Still, on the upside I’ve now managed to see all the lizards after finding a female slow worm today. I started off the other day with a trip to the lower end of Upton Heath and was rewarded almost immediately with a ……………….. peacock. No, not an escapee from Upton House (I think they have all gone from there now anyway haven’t they?). This was a peacock butterfly. I’m not so sure it could be described as enjoying the sun – as the poor thing was a bit ragged around the edges and was rather weak. I’m hoping it was just a little dozy having only recently emerged from its winter slumber tucked away in a shed or behind a bit of bark, and has since recovered a bit.
By now the sun was fully out and I was ‘in the zone’ – treading really quietly as I made my way around the ‘never fails’ site for spring adders. Well, it failed.. Or maybe I should be a little more forgiving and just say that I failed. Either way, it means no adder pics so far.
Lizards were showing well, so I’m sure my reptile hunting technique is still working ok (fingers crossed!).
One thing I have noticed, and I have to say I’m amazed at – is the huge number of ladybirds out there! It seems that every few paces there is yet another splash of red on the gorse. I did start to try and work out how many there might be on Upton Heath by counting them in a small area and multiplying it up – but gave up when it meant I’d have to take my shoes and socks off to count past 10, and from my previous experience with gorse there was no way I was doing that even if it was for science (or sort of science!).

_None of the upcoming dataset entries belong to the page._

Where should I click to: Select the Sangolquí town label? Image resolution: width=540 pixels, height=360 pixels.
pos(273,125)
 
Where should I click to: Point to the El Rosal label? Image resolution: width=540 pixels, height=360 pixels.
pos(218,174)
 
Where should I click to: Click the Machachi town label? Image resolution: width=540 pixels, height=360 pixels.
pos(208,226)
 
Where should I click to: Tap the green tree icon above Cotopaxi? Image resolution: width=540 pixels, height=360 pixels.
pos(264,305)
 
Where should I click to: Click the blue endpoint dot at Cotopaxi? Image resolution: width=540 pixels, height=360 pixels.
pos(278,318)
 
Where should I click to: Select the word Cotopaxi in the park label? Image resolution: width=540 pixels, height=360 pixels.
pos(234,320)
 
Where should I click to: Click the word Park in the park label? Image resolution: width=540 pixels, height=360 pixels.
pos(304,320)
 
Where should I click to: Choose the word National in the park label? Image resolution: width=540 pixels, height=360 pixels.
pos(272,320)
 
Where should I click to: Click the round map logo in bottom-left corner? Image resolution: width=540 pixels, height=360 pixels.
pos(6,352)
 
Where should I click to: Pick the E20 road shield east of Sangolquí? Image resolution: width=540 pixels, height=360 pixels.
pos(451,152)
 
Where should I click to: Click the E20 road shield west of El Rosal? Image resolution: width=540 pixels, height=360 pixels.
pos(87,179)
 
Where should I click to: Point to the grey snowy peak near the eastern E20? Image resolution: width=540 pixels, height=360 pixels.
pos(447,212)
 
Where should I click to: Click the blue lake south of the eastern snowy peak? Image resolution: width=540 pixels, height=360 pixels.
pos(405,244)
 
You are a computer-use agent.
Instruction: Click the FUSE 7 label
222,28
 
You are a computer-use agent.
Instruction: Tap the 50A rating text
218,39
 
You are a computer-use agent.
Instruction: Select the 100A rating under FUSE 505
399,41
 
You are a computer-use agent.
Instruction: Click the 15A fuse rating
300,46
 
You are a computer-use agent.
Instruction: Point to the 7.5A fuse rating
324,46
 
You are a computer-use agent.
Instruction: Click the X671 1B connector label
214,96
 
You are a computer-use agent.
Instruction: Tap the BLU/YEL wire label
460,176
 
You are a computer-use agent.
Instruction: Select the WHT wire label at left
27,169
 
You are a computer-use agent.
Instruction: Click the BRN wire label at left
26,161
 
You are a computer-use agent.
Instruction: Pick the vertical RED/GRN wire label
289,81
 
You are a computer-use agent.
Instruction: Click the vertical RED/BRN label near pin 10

I finished off my morning with a bit of a delight. Hearing the distinctive call of a long tailed tit in the gorseline I could tell it/they were heading my way so I set up the camera/long lens/tripod combination and waited for them to reach me in the hope that I would be able to get a decent shot of these never stay still birds. I knew they were around as I could hear them calling for ages, but I just could not see them anywhere.. After what seemed like hours (probably felt like a lot longer because I had to deal with a steady stream of walkers giving me odd looks as I sat there with a camera and long lens pointed at what was basically a scraggy bit of hedge/gorse) one of the birds suddenly popped it’s head around the side of a branch. It was quickly followed by another about 2 feet further along – and both of them had a downy white pigeon feather in their beaks. They were building a nest! That’s it then Spring must be here.
I left them to it, not wanting to disturb them in their time of toil and wandered off towards my car – happy that I’d at least got a nice shot of one carrying it’s pigeon feather. Just then, out of the blue, another long tailed tit appeared just ahead of me and posed for a while as I took several more shots. I like to think it was karma, that I was being rewarded for not hassling the nestbuilders…
There’s news on the starling nestbox. A few weeks back, they emptied the box of the bits of straw etc that had accumulated over the winter. Then, all of a sudden the single bird that had been roosting there all winter was joined by another bird. They have continued to roost together every night since and are much more settled than the previous attempts at sharing a roost – when they spent all night squabbling! They still don’t get much sleep though as the local foxes are making a huge din every night, so the poor starlings spend most of the time at their wits end hoping that whatever is outside doesn’t get them before daylight!
Today I noticed that the floor of the box is starting to fill up again with straw and feathers so I guess we are approaching serious nestbuilding time.
In the meantime, the quest for an adder continues.